Colombia June 2013 018Houses in the community of New Roche, June 2014 (photo: Richard Solly)

By Richard Solly, Co-ordinator, London Mining Network, with assistance from Julia Lagoutte

We have just received news that many families from three of the communities displaced by Cerrejon Coal (owned by London-listed companies Anglo American, BHP Billiton and Glencore) in the province of La Guajira, Colombia, have returned to their old village sites because of dissatisfaction with conditions in the new settlements.

Anglo American may have reasons for being grateful that the severe downturn in the mining industry has led it to decide to sell all its coal operations – including its stake in Cerrejon Coal.

Most of the families from the communities of New Chancleta and New Patilla, and some of the families from New Roche, have decided to go back to the sites near the Cerrejon mine from which they were moved by the company, in protest at what they say is the failure of the company to keep its promises about employment skills, productive projects, water and health care in the new communities. They say they will start rebuilding houses in the old sites unless the company attends to their concerns immediately.

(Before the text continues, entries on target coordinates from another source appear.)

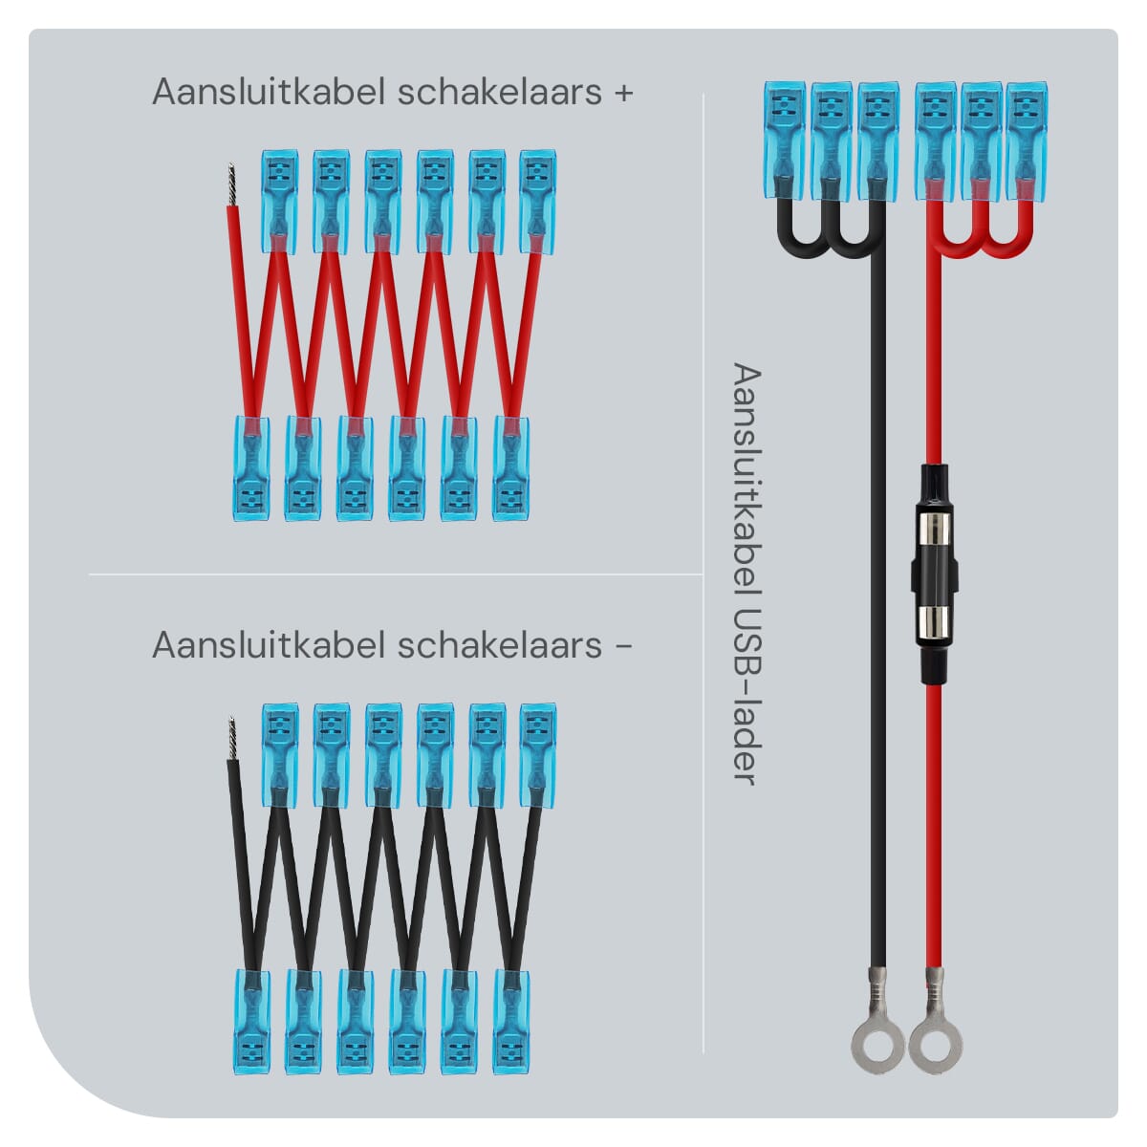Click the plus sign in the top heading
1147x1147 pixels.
pyautogui.click(x=623, y=94)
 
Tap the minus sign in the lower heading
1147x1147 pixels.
pyautogui.click(x=623, y=646)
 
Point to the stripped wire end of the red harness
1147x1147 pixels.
pyautogui.click(x=230, y=183)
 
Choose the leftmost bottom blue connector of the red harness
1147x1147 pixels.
pyautogui.click(x=251, y=468)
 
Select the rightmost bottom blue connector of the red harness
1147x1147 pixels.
pyautogui.click(x=510, y=468)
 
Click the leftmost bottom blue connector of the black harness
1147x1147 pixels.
pyautogui.click(x=251, y=1023)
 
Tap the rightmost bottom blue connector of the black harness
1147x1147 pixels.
pyautogui.click(x=510, y=1023)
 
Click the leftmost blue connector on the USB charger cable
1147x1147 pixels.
pyautogui.click(x=784, y=134)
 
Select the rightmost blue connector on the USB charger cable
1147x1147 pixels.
pyautogui.click(x=1027, y=134)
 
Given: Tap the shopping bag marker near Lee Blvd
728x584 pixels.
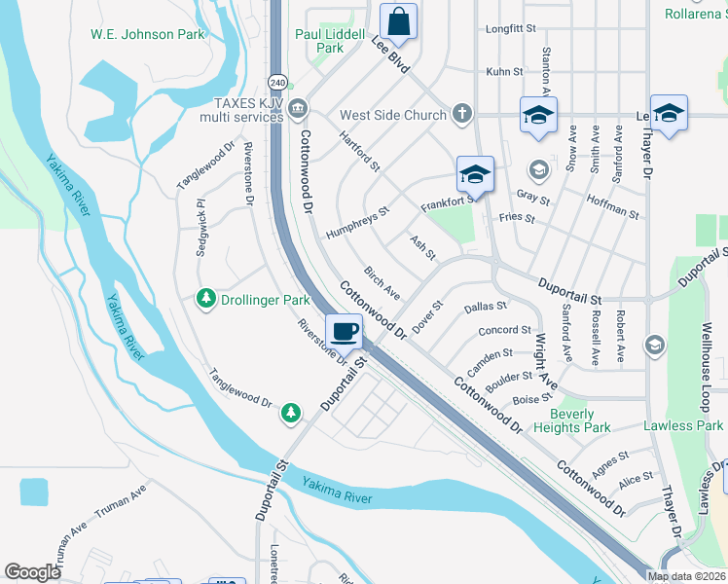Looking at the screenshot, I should [399, 20].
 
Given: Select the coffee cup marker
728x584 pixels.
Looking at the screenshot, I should [344, 332].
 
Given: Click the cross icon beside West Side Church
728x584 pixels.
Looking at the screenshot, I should [462, 115].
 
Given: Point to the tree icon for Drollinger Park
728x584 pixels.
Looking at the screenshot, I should [205, 298].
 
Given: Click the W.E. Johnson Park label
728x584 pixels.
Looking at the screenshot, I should [148, 35].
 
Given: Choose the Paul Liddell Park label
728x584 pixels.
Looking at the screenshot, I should [330, 41].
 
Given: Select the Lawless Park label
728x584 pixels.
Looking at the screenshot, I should [683, 425].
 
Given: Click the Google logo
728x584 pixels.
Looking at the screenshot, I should [32, 572].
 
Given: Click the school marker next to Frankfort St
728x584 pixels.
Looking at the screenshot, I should [475, 174].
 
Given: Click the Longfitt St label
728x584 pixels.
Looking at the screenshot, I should [510, 29].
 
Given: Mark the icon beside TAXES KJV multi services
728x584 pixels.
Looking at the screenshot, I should [298, 107].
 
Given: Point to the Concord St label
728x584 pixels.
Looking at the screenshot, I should [504, 331].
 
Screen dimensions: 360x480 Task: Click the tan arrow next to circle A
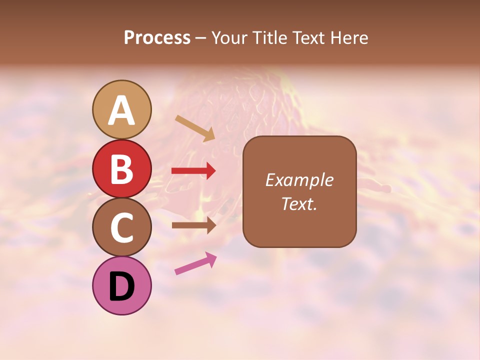(195, 128)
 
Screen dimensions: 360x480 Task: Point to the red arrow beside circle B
(194, 171)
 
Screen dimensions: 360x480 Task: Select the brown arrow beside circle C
(194, 225)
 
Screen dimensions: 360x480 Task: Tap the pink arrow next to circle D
(196, 264)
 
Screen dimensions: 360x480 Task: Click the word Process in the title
(157, 38)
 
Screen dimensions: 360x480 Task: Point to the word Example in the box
(299, 180)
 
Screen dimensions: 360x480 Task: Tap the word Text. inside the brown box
(299, 204)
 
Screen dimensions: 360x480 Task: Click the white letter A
(122, 110)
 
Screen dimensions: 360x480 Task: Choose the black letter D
(122, 286)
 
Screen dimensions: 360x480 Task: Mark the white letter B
(122, 169)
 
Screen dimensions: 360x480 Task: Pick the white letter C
(122, 228)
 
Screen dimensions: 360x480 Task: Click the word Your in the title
(230, 38)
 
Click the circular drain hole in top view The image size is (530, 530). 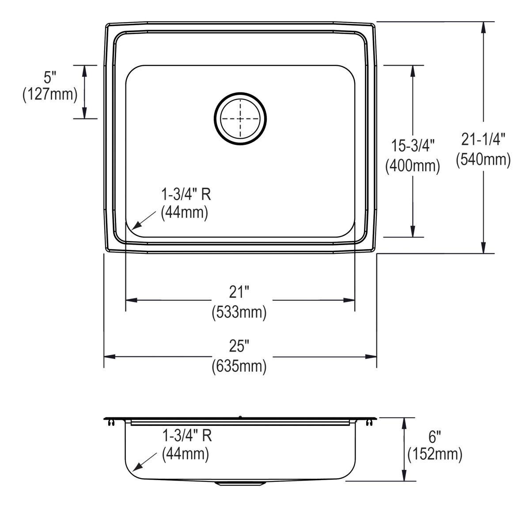(x=240, y=118)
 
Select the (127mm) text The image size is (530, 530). (x=50, y=94)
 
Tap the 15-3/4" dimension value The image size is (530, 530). (x=413, y=145)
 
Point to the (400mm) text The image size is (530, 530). (x=413, y=166)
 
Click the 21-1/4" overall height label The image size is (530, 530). (x=483, y=139)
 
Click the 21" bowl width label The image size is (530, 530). (x=239, y=292)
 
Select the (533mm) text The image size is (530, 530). (x=239, y=312)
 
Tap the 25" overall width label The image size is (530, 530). (x=239, y=346)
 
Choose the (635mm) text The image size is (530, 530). (x=239, y=366)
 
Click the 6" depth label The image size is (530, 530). (x=435, y=437)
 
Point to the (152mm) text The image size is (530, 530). (x=435, y=454)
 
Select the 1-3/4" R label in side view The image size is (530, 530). (x=187, y=436)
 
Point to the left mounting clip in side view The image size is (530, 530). (x=110, y=423)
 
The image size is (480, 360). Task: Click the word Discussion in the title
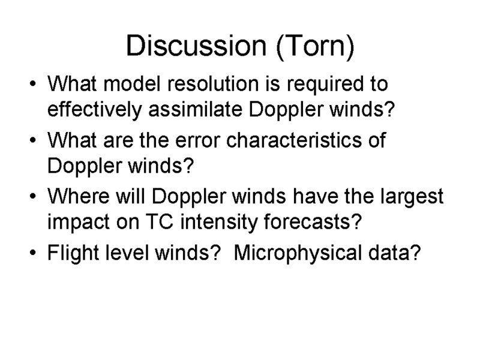tap(196, 46)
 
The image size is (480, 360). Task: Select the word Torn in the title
tap(315, 46)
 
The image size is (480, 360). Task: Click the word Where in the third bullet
tap(79, 196)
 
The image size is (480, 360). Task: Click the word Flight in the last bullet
tap(73, 254)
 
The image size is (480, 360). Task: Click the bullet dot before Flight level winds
tap(33, 253)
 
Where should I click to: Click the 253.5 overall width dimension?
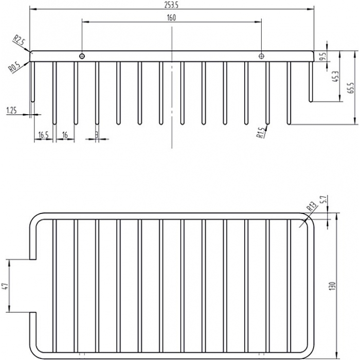pos(171,6)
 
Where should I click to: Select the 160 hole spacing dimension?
pos(171,17)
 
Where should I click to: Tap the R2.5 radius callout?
pos(20,41)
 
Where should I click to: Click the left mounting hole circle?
pos(82,56)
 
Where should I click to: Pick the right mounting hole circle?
pos(261,56)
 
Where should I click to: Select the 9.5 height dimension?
pos(323,56)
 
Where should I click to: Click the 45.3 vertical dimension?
pos(335,77)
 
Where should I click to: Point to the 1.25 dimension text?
pos(12,111)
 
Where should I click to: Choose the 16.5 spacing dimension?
pos(43,135)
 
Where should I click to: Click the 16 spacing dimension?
pos(65,135)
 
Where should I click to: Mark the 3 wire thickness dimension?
pos(97,135)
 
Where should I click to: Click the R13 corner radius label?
pos(311,206)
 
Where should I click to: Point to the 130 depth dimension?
pos(333,286)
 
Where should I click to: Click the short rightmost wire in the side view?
pos(311,82)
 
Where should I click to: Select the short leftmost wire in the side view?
pos(32,82)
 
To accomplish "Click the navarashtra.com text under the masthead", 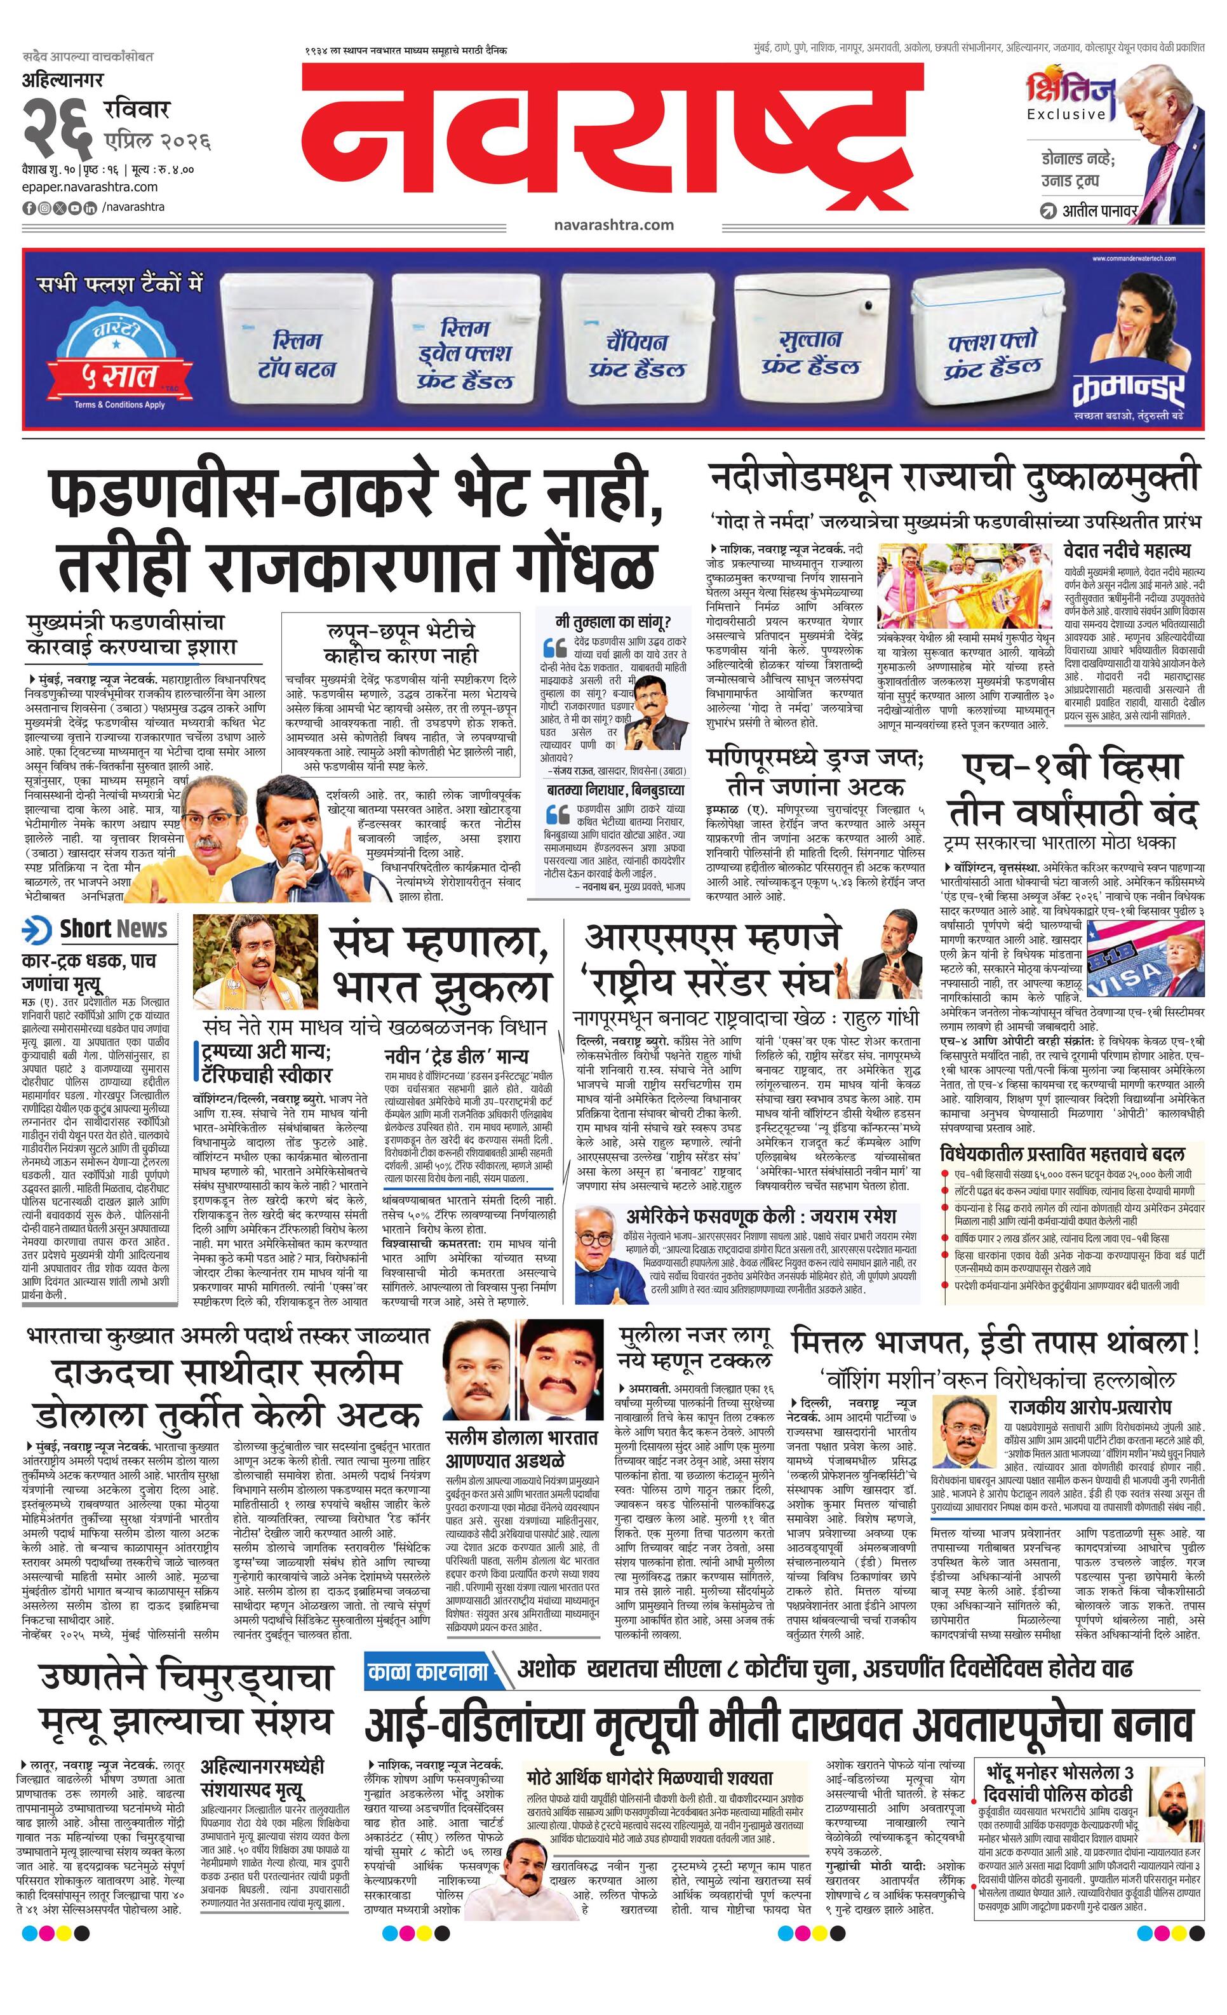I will (613, 225).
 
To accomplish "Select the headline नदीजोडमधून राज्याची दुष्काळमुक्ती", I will (954, 478).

Residents of the relocated were complaining about problems when I visited them in June 2014. And the problems have escalated since.
In a letter to the company, the families say: “This is to inform you that as families of the resettled communities of New Chancleta, New Roche and New Patilla, due to the adverse conditions of life that we have encountered for several months now, we have been obliged to return to our original site, in search of a solution, due to the fact that the company HAS NOT COMPLIED with the agreements made with the communities, … but has delayed, for too long, agreements on which the maintenance of our social fabric and the economic stability of our communities depend.”